[Opening Provided information section]
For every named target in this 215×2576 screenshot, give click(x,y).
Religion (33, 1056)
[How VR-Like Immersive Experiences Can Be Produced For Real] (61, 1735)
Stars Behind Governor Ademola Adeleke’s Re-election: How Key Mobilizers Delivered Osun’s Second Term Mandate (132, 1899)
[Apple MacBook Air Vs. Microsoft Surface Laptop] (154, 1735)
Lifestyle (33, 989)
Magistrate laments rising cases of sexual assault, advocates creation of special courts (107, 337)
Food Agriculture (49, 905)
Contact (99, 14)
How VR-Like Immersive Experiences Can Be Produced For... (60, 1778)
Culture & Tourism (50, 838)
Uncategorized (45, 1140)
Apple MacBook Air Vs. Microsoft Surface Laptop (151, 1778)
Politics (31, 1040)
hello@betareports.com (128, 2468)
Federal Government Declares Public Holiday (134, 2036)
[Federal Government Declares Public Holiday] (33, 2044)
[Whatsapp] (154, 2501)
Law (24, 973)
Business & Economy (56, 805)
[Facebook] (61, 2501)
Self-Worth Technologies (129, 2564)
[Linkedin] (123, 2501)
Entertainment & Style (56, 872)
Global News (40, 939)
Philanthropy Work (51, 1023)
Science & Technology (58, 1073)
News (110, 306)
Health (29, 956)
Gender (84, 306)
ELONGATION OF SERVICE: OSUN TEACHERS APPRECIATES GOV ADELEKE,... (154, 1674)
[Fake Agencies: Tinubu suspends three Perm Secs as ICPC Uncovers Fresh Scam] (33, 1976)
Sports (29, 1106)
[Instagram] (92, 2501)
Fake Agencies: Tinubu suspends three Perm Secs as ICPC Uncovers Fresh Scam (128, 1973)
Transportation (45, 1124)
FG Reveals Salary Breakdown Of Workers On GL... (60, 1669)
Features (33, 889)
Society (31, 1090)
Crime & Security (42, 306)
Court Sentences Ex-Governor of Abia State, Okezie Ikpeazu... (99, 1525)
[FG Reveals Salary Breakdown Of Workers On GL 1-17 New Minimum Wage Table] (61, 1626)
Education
[Closing Provided information section]
### Your task
A verbatim transcription is needed of the lines above, starting at the line with "Magistrate laments rising" and ending at the line with "[Federal Government Declares", both included, and of nothing else.

### Task answer
Magistrate laments rising cases of sexual assault, advocates creation of special courts (107, 337)
Food Agriculture (49, 905)
Contact (99, 14)
How VR-Like Immersive Experiences Can Be Produced For... (60, 1778)
Culture & Tourism (50, 838)
Uncategorized (45, 1140)
Apple MacBook Air Vs. Microsoft Surface Laptop (151, 1778)
Politics (31, 1040)
hello@betareports.com (128, 2468)
Federal Government Declares Public Holiday (134, 2036)
[Federal Government Declares Public Holiday] (33, 2044)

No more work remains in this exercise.